Tiraillés par l’Histoire

Une pièce cinglante d’Aziz Chouaki sur la participation des colonisés d’Algérie, du Maroc et de Tunisie à la Première Guerre mondiale.

Gilles Costaz  • 15 janvier 2009 abonné·es

Commémorez l’héroïque combat des tirailleurs algériens partis défendre la France dans les batailles de 1917 à Verdun ! Telle était la proposition faite à l’écrivain Aziz Chouaki par le conseil général de la Meuse. Chouaki a saisi l’occasion pour ne pas écrire la page glorieuse attendue mais pour composer un texte différent, personnel, soucieux de vérité historique, respectueux de ces malheureux colonisés envoyés à la boucherie ou à l’effrayant quotidien de la guerre. Ce texte, les Coloniaux , finalement accepté, a été lu par Fellag en 2007 et trouve à présent sa dimension théâtrale aux Amandiers de Nanterre.
C’est le monologue d’un berger qui fait l’objet de tentatives de manipulations d’un… figuier. Oui, c’est un arbre magique qui l’invective, le contredit, le dirige, pendant qu’il conte son existence de pauvre pasteur attaché à sa pauvre vie. Non, il ne veut pas se laisser enrôler dans l’armée française et quitter son coin de Kabylie pour les folies guerrières de la Marne. Le figuier a, alors, une idée diabolique : il lui assure que les Pieds-Nickelés, ces vrais héros, qui se moquent de l’autorité comme d’une guigne, sont sur le front. Le berger peut les re­trouver là-bas. Il accepte. Et le voilà dans les luttes jamais gagnées, jamais perdues, toujours tueuses, autour du fort de Domont. Le tirailleur sauvera sa vie mais que sera-t-il, à son retour ? Le même colonisé qu’avant.

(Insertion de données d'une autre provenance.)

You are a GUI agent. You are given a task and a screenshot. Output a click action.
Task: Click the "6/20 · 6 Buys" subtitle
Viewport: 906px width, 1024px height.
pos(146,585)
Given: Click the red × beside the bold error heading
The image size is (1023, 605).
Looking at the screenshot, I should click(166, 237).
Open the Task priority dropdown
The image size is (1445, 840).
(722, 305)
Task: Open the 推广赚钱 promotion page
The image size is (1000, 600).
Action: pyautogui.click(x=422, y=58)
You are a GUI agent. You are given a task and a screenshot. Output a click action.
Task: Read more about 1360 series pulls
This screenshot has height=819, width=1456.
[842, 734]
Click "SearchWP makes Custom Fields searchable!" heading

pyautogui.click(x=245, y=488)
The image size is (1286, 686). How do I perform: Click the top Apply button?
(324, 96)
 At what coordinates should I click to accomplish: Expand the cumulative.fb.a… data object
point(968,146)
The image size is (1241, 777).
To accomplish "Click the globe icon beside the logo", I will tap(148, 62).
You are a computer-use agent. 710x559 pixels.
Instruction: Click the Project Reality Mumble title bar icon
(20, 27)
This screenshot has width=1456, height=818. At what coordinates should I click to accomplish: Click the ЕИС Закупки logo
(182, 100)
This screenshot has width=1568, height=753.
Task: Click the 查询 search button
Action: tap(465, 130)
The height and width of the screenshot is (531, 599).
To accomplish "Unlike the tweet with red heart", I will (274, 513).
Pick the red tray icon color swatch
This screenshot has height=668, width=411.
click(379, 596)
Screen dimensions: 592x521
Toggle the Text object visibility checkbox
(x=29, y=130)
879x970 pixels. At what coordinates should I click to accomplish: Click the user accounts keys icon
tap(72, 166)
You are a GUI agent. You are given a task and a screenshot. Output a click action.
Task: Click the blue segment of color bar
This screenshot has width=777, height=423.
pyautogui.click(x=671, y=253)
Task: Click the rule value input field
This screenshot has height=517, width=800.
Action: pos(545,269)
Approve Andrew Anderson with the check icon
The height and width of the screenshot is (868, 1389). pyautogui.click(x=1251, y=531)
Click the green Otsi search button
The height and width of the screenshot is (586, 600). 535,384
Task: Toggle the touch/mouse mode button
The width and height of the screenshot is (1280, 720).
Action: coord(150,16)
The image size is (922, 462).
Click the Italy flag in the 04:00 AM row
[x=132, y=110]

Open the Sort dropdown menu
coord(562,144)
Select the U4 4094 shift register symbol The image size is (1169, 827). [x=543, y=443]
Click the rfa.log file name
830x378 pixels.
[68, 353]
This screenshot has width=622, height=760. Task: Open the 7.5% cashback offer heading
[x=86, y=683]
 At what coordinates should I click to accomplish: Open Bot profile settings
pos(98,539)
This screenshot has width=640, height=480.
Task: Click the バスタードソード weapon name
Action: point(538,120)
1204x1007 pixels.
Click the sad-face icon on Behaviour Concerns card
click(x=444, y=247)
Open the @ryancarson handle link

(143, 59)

Illustration - Tiraillés par l’Histoire

Hammou Graïa, remarquable dans « les Coloniaux ». DR

Aziz Chouaki a beaucoup étudié les faits réels. Il rappelle que près de 170 000 soldats algériens, mêlés à 120 000 tirailleurs du Maroc et de la Tunisie, ont combattu dans l’armée française entre 1914 et 1918. Et que 36 000 d’entre eux y ont péri. Sur une authentique tragédie, l’auteur a composé une fable, une sotie, une farce, une arlequinade, une parlerie populaire. Quelque chose entre Dario Fo et Shéhérazade, une facétie où, tout à trac, surgit le sang de l’histoire et où s’infiltre le point de vue du poète sur le temps passé, le moment présent et les siècles à venir. Même le vocabulaire (« sniper », « ouf » pour « fou »…) est entre plusieurs époques. Au terme de ce soliloque tournoyant, Chouaki ne réclame rien. Juste le sens de la mémoire pour la France drapée dans ses légendes mensongères et l’Algérie abîmée dans ses déchirements.
Après l es Oranges et la Virée , Chouaki donne une nouvelle œuvre à la langue éclatante. Le spectacle aurait gagné à être joué dans une salle moins vaste, avec une proximité qui rende encore plus proche de nous la remarquable interprétation d’Hammou Graïa. La mise en scène de Martinelli, qui s’appuie aussi sur la présence de Chouaki en musicien (étonnant) et en « figuier » (un rôle encore mal défini, à penser davantage), peine à tirer du texte sa combustion immédiate. L’ensemble trouvera, ou doit trouver, plus de liberté au fil du temps.